"COURTNEY SHEBER IS AMERICA'S HOTTEST COLLEGE GIRL," the website Tempe12 declares boldly. But is she? A careful reading of the 19-photo gallery reveals not just the failure of language at the horizon of desire, but the destabilizing nature of desire itself.

How can we talk about desire? In what language can we understand the constitutive lack that gives desire its power? I would argue that "COURTNEY SHEBER IS AMERICA'S HOTTEST COLLEGE GIRL" playfully acknowledges its own inability to communicate through language the motiving force of its own existence: the only text that accompanies the gallery is "Courtney Sheber relaxing poolside in her itty bitty bikini." The unnamed author, understanding the irrationality of his or her desire, cannily refuses to make an argument for Sheber's status as America's hottest college girl. Desire belongs to the realm of faith, not argument, he or she seems to say: if it is describable, it is only tangentially, passingly, as though it were a shadow in one's peripheral vision.

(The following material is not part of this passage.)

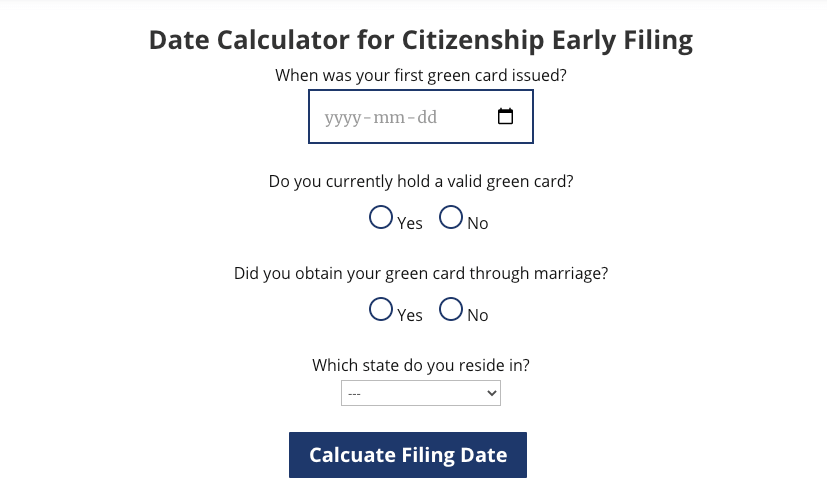Click the first green card issued label
Screen dimensions: 827x502
tap(421, 75)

But at the risk of overinterpretation, I wonder too if "COURTNEY SHEBER IS AMERICA'S HOTTEST COLLEGE GIRL" goes even further, subverting the very structures that allow its readers to engage with it in the first place. Appearing on a website intended for heterosexual college-aged men, celebrating their sexuality and the logocentrism that accompanies phallus-worship, "COURTNEY SHEBER IS AMERICA'S HOTTEST COLLEGE GIRL" nevertheless reveals, in its invitation to desire, the so-called "feminine" qualities present in those men: their irrationality, their passion, their capriciousness — and, of course, the void, that most "womanly" of spaces, the vacuum, the lack, the hole that animates desire, that is itself desire, and that, in its tracing of the boundaries of the self, is being entire.

Here, then, is the greatest success of "COURTNEY SHEBER IS AMERICA'S HOTTEST COLLEGE GIRL": it invites heterosexual masculinist desire, but in that very movement it also destabilizes it, opening a space that exists deep within us and uncovering the glorious, destructive weakness that gives life meaning. It is, in my opinion, a masterpiece.